Délire…

Le corps avait prévenu, alerté, mais mal armé, n’avait pas réussi à alarmer l’esprit. Le corps avait dit : “attention, je n’en peux plus”. Mais l’esprit se l’est joué malin, il n’a pas écouté et continué à traiter l’autre tel un corps de garde, alors qu’il en est le garde-corps.

Alors le corps à réagit. Il s’est mis au garde à vous et m’a dit : soit tu domptes l’esprit malin, soit je m’adresse au corps médical, mon parain. J’ai répondu à mon corps, que j’avais eu plus que ma ration de porcs, qu’il était donc exclu d’en rajouter en s’adressant à cette corporation. Il s’est affaissé un peu plus, pleurant de tous les pores de ma peau, ne répondit plus.
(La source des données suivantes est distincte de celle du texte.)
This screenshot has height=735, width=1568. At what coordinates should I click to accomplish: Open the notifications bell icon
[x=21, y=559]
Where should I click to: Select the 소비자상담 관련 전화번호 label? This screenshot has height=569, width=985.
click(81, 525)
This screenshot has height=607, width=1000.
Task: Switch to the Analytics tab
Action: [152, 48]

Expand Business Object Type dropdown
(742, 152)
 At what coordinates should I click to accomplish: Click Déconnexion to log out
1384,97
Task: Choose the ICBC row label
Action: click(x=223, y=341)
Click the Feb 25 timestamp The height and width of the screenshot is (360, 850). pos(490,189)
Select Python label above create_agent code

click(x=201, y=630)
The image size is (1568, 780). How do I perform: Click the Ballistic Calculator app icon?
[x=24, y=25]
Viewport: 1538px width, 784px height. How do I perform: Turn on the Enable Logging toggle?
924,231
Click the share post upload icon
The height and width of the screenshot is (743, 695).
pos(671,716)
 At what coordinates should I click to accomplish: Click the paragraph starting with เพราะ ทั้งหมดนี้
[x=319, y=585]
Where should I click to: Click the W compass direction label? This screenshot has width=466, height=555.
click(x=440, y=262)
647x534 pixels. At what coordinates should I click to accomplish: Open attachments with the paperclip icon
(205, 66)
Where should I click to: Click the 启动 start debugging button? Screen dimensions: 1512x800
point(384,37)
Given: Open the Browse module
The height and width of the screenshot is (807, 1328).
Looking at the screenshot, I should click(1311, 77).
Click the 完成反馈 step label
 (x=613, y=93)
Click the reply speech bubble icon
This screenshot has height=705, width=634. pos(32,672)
L’esprit riait, se moquait, et surnoisement me dit : voilà que ce corps se met au point mort. J’ai tremblé, au point mort ? J’ai cherché l’embrayage, pour enclencher une vitesse, oubliant que depuis longtemps mon corps avait choisi l’option automatique, vu le peu de bonne conduite de l’esprit. J’ai cherché le contact, le corps avait retiré toutes les clés, la faim, le désir, le plaisir, tout avait disparut. Sauf la soif, mais là, je soupçonne le corps de faire de l’auto-protection. Contrairement à l’esprit qui se croit éternel, le corps sait sa temporalité. Il à donc autorisé l’eau, comme seule essence. Privant ainsi l’esprit du sel qui fait son existence.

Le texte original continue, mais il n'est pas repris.